Holtz v The the Queen
[2022] NZHC 245
•22 February 2022
IN THE HIGH COURT OF NEW ZEALAND AUCKLAND REGISTRY
I TE KŌTI MATUA O AOTEAROA TĀMAKI MAKAURAU ROHE
CRI-2021-404-000495
[2022] NZHC 245
BETWEEN HARLEY HOLTZ
Applicant
AND
THE QUEEN
Respondent
Hearing: 21 February 2022 Counsel:
J M Hudson for Applicant C P Howard for Respondent
Judgment:
22 February 2022
JUDGMENT OF VENNING J
This judgment was delivered by me on 22 February 2022 at 11.00am.
Registrar/Deputy Registrar Date……………
Solicitors/Counsel:
Jonathan Hudson, Manukau Crown Solicitor, Manukau
HOLTZ v R [2022] NZHC 245 [22 February 2022]
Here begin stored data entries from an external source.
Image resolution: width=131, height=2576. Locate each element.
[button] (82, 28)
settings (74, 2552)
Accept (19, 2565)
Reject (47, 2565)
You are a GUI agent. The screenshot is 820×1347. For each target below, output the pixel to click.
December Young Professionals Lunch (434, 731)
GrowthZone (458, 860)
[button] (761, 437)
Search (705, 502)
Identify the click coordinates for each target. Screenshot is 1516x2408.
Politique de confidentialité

[1] Harley Holtz accepted a sentence indication and pleaded guilty to one charge of wounding with intent to cause grievous bodily harm. On 10 May 2019, Judge T V Clark sentenced Mr Holtz to four years nine months’ imprisonment.1 The Judge also indicated that, if this was not a second-strike offence, a 50 per cent minimum period of imprisonment would have been appropriate.2
[2] Mr Holtz seeks an extension of time to appeal against the sentence. His appeal was lodged on 4 November 2021. The proposed appeal is pursued on the basis of a report under s 27 of the Sentencing Act 2002 which Mr Holtz has recently obtained. The report was not before the District Court. Mr Hudson submits that the information contained in the s27 report warrants leave being granted to have the sentence reconsidered. He argues that, in the absence of information about Mr Holtz’ upbringing and personal circumstances, the sentence imposed was manifestly excessive.
Background
[3] The victim of Mr Holtz’ offending was a 57 year old truck driver. At the time, Mr Holtz was also a truck driver. The victim and Mr Holtz were known to each other as they worked for the same trucking company which had a base in Auckland.
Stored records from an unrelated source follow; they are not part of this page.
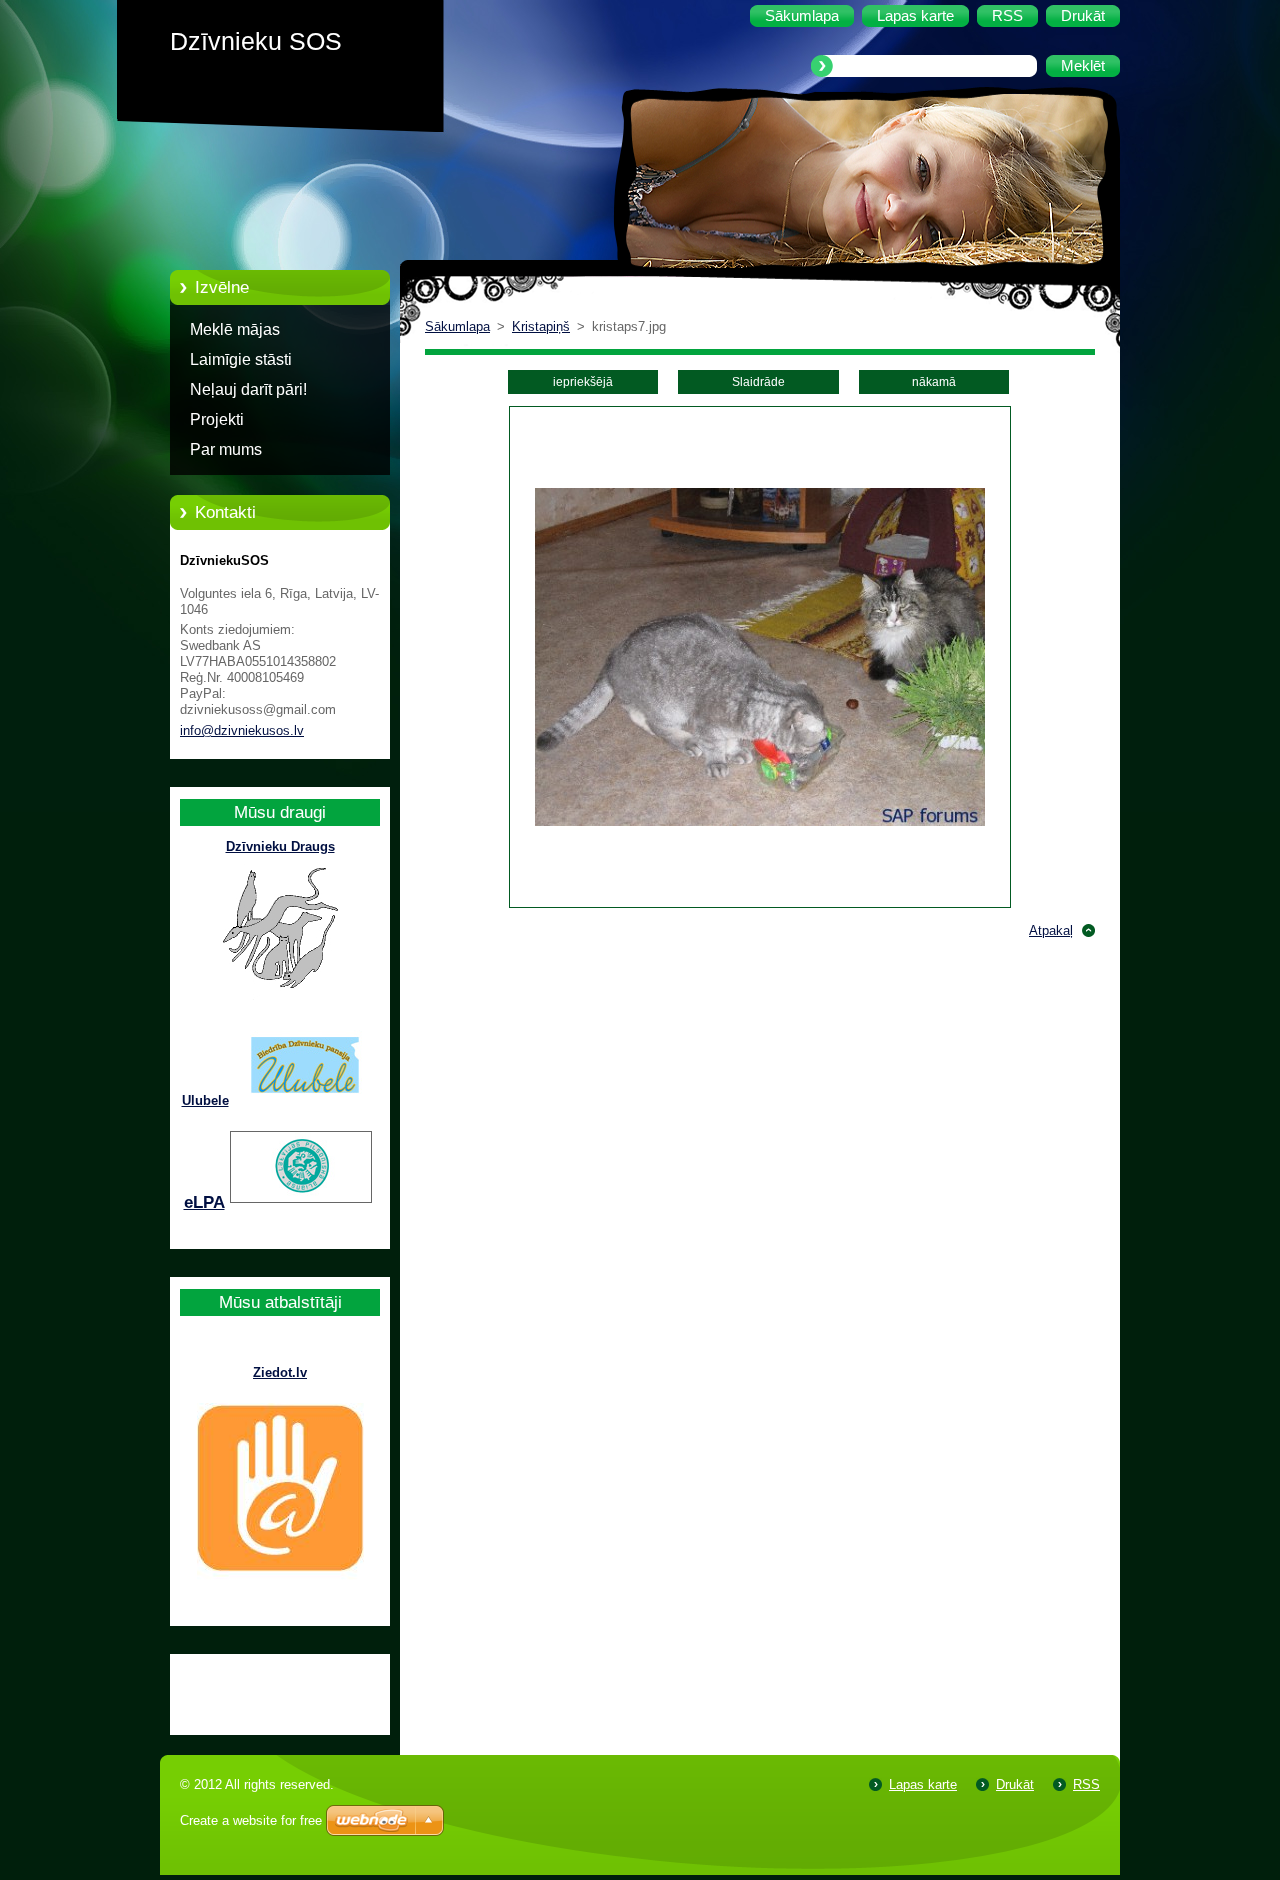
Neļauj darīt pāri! (248, 389)
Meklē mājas (235, 329)
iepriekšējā (583, 382)
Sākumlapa (457, 326)
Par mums (226, 449)
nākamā (934, 382)
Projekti (217, 419)
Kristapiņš (541, 326)
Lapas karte (923, 1784)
[4] At about 9.30 pm on 21 August 2018, the victim arrived at the work address, having driven up from Wellington. He was unloading his truck and removing signage from it when he saw Mr Holtz walking towards him holding a flat piece of steel in both hands. The object Mr Holtz was holding was a strip of steel about the size of a machete, each end bent upwards at 90 degrees and which narrowed into sharp spikes. The victim could see some cloth wrapped around the piece of steel where Mr Holtz was holding it. The victim called out “it’s only me” and said he was removing gear from his truck. He then turned his back and carried on with the unloading. As he reached the back of his truck, he felt something strike the left side of his head which dazed him. When the victim turned around, he saw Mr Holtz coming towards him holding the piece of steel in both hands. The victim held up both hands in self-defence
1 R v Holtz [2019] NZDC 8894.
2 As a second-strike offence, Mr Holtz has to serve the full term of imprisonment.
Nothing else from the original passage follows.